[THE DATA]
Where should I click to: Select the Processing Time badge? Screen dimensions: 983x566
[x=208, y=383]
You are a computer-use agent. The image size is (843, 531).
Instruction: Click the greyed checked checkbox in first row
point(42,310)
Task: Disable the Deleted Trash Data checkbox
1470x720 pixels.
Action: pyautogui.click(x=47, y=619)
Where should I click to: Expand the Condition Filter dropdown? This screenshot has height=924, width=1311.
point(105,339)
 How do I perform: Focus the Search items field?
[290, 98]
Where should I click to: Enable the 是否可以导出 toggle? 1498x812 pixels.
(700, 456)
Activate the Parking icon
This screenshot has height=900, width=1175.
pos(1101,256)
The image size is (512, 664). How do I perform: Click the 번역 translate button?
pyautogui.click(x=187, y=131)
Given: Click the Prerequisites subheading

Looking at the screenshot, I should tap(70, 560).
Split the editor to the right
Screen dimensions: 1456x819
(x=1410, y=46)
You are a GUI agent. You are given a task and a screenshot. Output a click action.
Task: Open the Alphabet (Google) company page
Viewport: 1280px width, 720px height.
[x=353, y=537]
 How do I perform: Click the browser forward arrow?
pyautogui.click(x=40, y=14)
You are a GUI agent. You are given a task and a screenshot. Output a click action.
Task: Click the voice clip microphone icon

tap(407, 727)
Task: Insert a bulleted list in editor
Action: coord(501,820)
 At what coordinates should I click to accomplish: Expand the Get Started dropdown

[WHAT IS ASKED] Render the records from the line containing "The image size is (512, 664)." through the end of the records as a numbered list, leaving out blank lines.

[COMPLETED TASK]
1. The image size is (512, 664). How do I perform: Click the 번역 translate button?
2. pyautogui.click(x=187, y=131)
3. Given: Click the Prerequisites subheading
4. Looking at the screenshot, I should tap(70, 560).
5. Split the editor to the right
6. Screen dimensions: 1456x819
7. (x=1410, y=46)
8. You are a GUI agent. You are given a task and a screenshot. Output a click action.
9. Task: Open the Alphabet (Google) company page
10. Viewport: 1280px width, 720px height.
11. [x=353, y=537]
12.  How do I perform: Click the browser forward arrow?
13. pyautogui.click(x=40, y=14)
14. You are a GUI agent. You are given a task and a screenshot. Output a click action.
15. Task: Click the voice clip microphone icon
16. tap(407, 727)
17. Task: Insert a bulleted list in editor
18. Action: coord(501,820)
19.  At what coordinates should I click to accomplish: Expand the Get Started dropdown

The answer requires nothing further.